Although the Italian pool frog was originally assigned to the genus Rana, its generic placement would later be changed. In 1992, Dubois divided the species assigned to Rana at the time into 33 subgenera, one of which was named Pelophylax. Though he did not assign the Italian pool frog to any subgenus at the time, he would officially place it in Pelophylax under the name Rana (Pelophylax) bergeri two years later when writing a paper together with Ohler. A study published in 2005 further divided the species placed in the genus Rana at the time into several different genera, with those of the subgenus Pelophylax being assigned to the genus Hylarana, thus the Italian pool frog was considered to be part of this genus under the name Hylarana bergeri. In 2006, another publication on amphibian taxonomy elevated the rank of Pelophylax from subgenus to genus, a revision which is further supported by a study published the following year, so the scientific name of the Italian pool frog was recombined once again into Pelophylax bergeri.

===Classification===
There has historically been much debate among experts over whether the Italian pool frog is a distinct species from the pool frog (Pelophylax lessonae) or merely a subspecies of it. If it is indeed distinct, its scientific name would be Pelophylax bergeri, but when treated as a subspecies it would instead be Pelophylax lessonae bergeri. A paper published in 1996 tentatively assigned species status to the Italian pool frog based on differences in their calls from those of "typical" pool frogs. However, a 2004 study using electrophoretic data instead determined that the two types of frog exhibit very little divergence and should thus be considered the same species. A phylogenetic study published in 2008 further supported this. Since then, authors in Europe have widely accepted the Italian pool frog to be a subspecies in the same species as "typical" pool frogs, which are classified as a different subspecies called the European pool frog (Pelophylax lessonae lessonae). A study published in 2024 confirmed that Italian pool frogs and European pool frogs are each other's closest living relatives, supporting the idea that they are subspecies of the same species, and suggests that they split from each other about 2.7 million years ago during the Late Pliocene. The following cladogram shows the position of the Italian pool frog among its closest living relatives according to Dufresnes et al. (2024):
In addition, individuals from Sicily and Calabria have been suggested to represent a third pool frog subspecies which is currently unnamed and closely related to the Italian pool frog. A genetic study published in 2024 found that the Sicilian frogs are more closely related to one another than to frogs on the Italian mainland, but still considered them to be part of the bergeri subspecies.

==Description==
The Italian pool frog grows to a snout-to-vent length of about 8 cm and has a pointed snout and triangular-shaped head. The tongue is notched and it has vomerine teeth in the roof of its mouth. The skin is smooth and not warty. The colour is variable and depends on the animal's location, but is usually some shade of green with black spots, but may be reddish-brown or grey. There is a pale stripe running along the centre of the back. The underparts are greyish-white marked with dark blotches and the hind legs have dark stripes. Males have a pair of external vocal sacs on either side of the mouth which are only visible when the animal is calling. The voice is a series of guttural croaks each lasting up to one and a half seconds.
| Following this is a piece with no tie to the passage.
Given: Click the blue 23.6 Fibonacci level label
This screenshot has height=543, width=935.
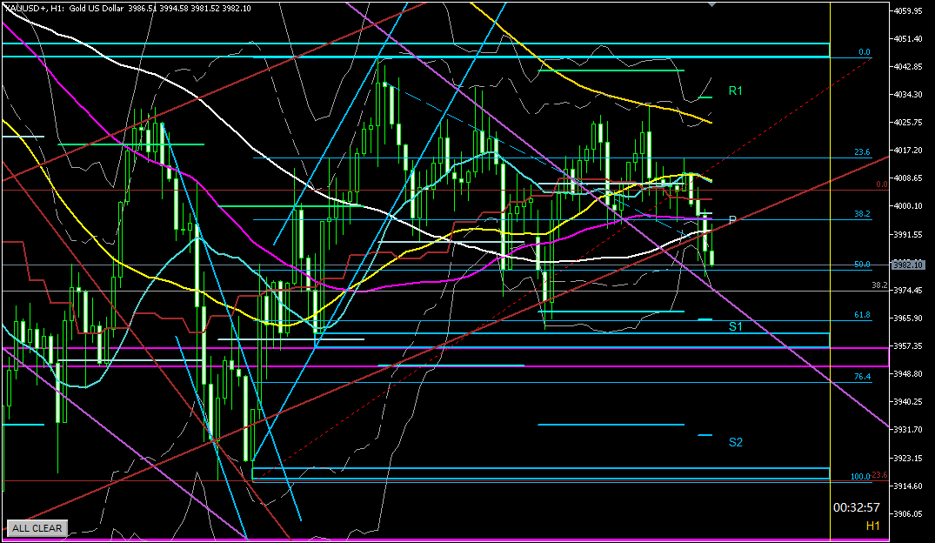Looking at the screenshot, I should tap(861, 152).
==Distribution and habitat==
The Italian pool frog is native to the mainland of Italy, south of Rimini and Genoa, and to the islands of Sicily, Elba and Corsica. It has been introduced into Sardinia. Its typical habitat is sluggish streams and rivers, lakes and swamps and their environs, and it is present at altitudes of 1800 m or more. It has been introduced into the United Kingdom but whether it persists there is unclear.

==Status==
The main threat to the Italian pool frog is the draining of its aquatic habitats; as a result of this, the population appears to be declining at a slow rate. However, the frog has a wide range, is common in many places and has a large total population, so the International Union for Conservation of Nature has assessed it as being of "least concern".